There are many well-known side effects of HRT, ERT and SERM’s ranging from the relatively small risks, such as breast tenderness and swelling caused by oestrogen, water retention caused by oestrogen or progestin, and irregular bleeding, which usually stop after a few months.

The more dangerous side effects include increased risk of endometrial cancer if oestrogen is taken alone, and research has found that women taking combination HRT risk a 40% higher chance of breast cancer than those taking no therapy, women taking oestrogen alone had a 20% greater risk of developing it. In addition women are more likely to get gallbladder disease and an increase in the chances of blood clots with HRT. It has also been revealed that once females stop using HRT their bone mineral density declined so rapidly that by age 75 it was only 3.2% higher than in women who had never taken HRT.

Nutrition

There are many nutritional alternatives to taking HRT that can help to alleviate the symptoms that come hand in hand with menopause. These include things to eat, things to avoid and supplements that can be taken. Some plant foods, such as soy foods, lima beans, fruits, berries and grains contain a natural from of oestrogen known as phytoestrogens. Not only does Soya have valuable levels of phtoestrogens but it also contains good levels of essential fatty acids, has antioxidant properties, is virtually free of saturated fat and has a high level of vegetable protein and fibre. 

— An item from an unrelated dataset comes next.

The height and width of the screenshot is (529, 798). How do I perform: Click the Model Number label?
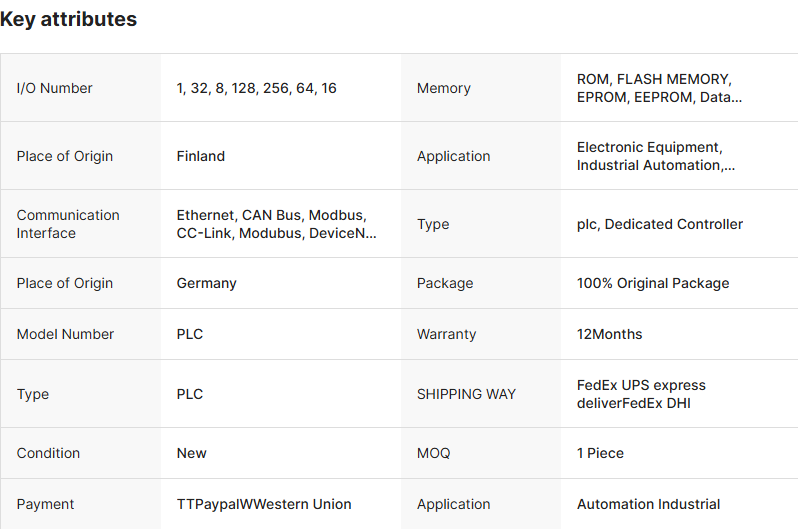[x=66, y=334]
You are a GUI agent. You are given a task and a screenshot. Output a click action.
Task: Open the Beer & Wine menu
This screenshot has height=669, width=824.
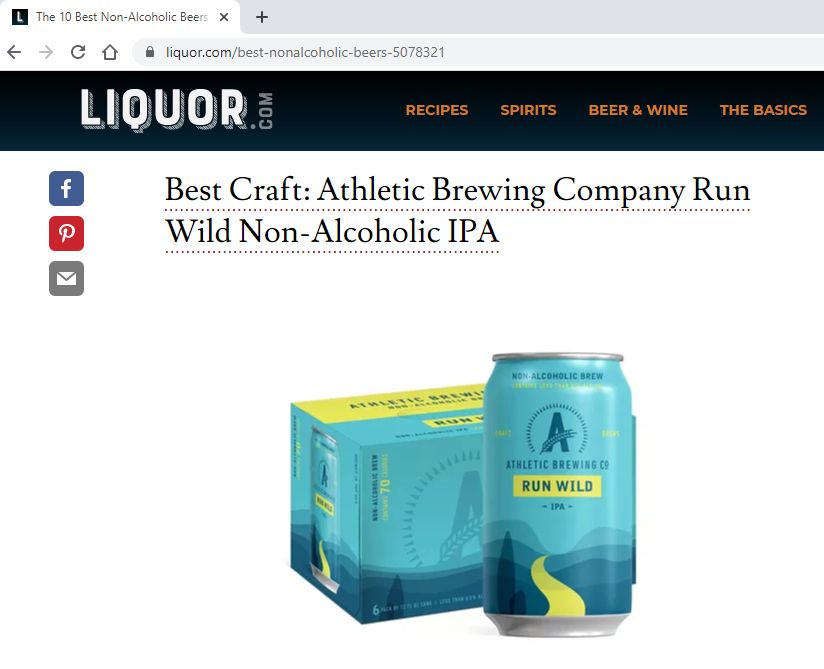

Almost all fruits vegetables and cereals contain phytoestrogens in varying strengths and compositions, but it is the isoflavones that are the most beneficial kind. To reap some benefit from phytoestrogens research recommends that a menopausal female’s diet should contain 45mg of isoflavones per day, equal to a typical serving 55g of tofu or 600ml of Soya milk. Although phytoestrogen are weaker than the oestrogens found in the body they do have a similar effect on some tissues in the body.   

Foods containing vitamin C, E and beta-carotene all have antioxidant properties as do the minerals selenium and zinc. Omega-3 oils in oily fish can also mop up free radicals.

Bioflavonoids are antioxidants that are closely associated with vitamin C and are found in many citrus fruits. These also help to preserve the collagen matrix which makes up about 90% of bone, and therefore help to ward off postmenopausal osteoporosis.

Supplements

Supplementation can also be taken to combat the progression of osteoporosis in women. Calcium, magnesium, boron and vitamin B6 and D supplements all help to slow bone resorption and help keep bone density from being lost too quickly.

As well as nutrition and supplementation, exercise is an important factor in helping to prevent osteoporotic symptoms. Because of the increase in bone breakdown after menopause, it is important to help the body replace and lay down new bone. Weight -bearing activities/exercise encourage the body to lay down bone at the points of stress which occurs naturally, for instance, at the femoral neck and the ankles, that are very prone to fracture in osteoporotic females. Specific exercises can be advised by your chiropractor or GP.

More information can be gained from the National Osteoporosis Foundation (NOF), Older Women’s League (OWL) and the National Dairy Council and also from your chiropractor or GP.